O acidente aconteceu a cerca de 850 metros do destino final, entre os quilômetros 3 e 4 da rodovia, pouco antes das 11h. O primeiro chamado que os bombeiros voluntários receberam foi às 10h48min.
As despedidas das vítimas fatais Dilvani Hoch, Fátima Eliane Riquel Copatti, Flavia Marcuzzo Dotto, Janaina Finkler, Marisete Maurer, Paulo Victor Estefanói Antunes e Elizeth Fauth Vargas foram realizadas no sábado em Santa Maria, São Pedro do Sul, Vale Vêneto (distrito de São João do Polêsine), Estância Velha e São Martinho da Serra. Elizeth Fauth Vargas foi sepultada no domingo (6), em Passo Fundo.
Inquérito em andamento
- A Polícia Civil de Teutônia, responsável pela investigação, já ouviu mais de 30 pessoas – entre eles, o motorista do ônibus, a direção do Colégio Politécnico e a maioria dos sobreviventes. Conforme a polícia, a principal hipótese levantada é a falha nos freios.
- A perícia mecânica feita pelo Instituto-Geral de Perícias (IGP) e divulgada em 30 de abril, apontou uma falha no sistema de acionamento dos freios, causada por desgaste excessivo em uma das rodas. A condição foi classificada como falha de "potencial catastrófico". O relatório também informou que todos os equipamentos de segurança obrigatórios, como cintos de segurança, estavam presentes no ônibus.

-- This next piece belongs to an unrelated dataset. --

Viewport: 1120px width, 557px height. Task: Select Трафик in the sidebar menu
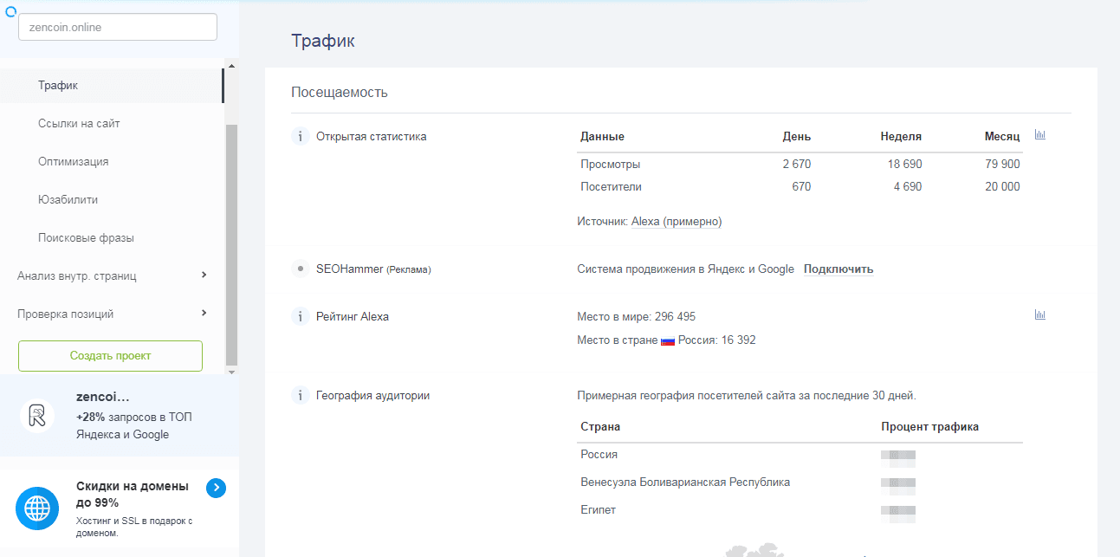point(58,86)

- Uma sindicância interna também foi aberta na UFSM, liderada por dois engenheiros mecânicos. O objetivo é investigar as condições da frota e fazer uma avaliação dos procedimentos da instituição no que diz respeito ao transporte de alunos e professores.
- Em última manifestação sobre o acidente, o reitor Luciano Schuch, comentou sobre os aspectos identificados no laudo do IGP. Conforme ele, as informações serão usados na sindicância. Schuch ainda reforça que o ônibus passou por uma revisão preventiva em setembro de 2024, feito por uma empresa credenciada, no custo de cerca de R$ 14 mil. “Desde então, o veículo percorreu aproximadamente 10 mil quilômetros até a data do acidente”, disse a instituição em nota.
- A investigação, por parte da Polícia Civil, segue. O delegado José Romaci Reis afirmou que novos laudos técnicos serão realizados, como no caso do disco do tacógrafo. O dispositivo deve indicar a velocidade do ônibus nos últimos quatro quilômetros de trajeto. A intenção é saber qual era a velocidade quando o veículo começou a descer a serra e qual o pico de velocidade pouco antes de sair da pista e cair no barranco. Reis também estuda a possibilidade de realizar uma nova perícia no ônibus para verificar outras possíveis irregularidades que não puderam ser esclarecidas pelo Instituto-Geral de Perícias (IGP) devido à falta de equipamentos adequados.
- Até o momento não há definição sobre quem será indiciado no caso, e que ainda faltam ser ouvidos dois motoristas e duas vítimas do acidente.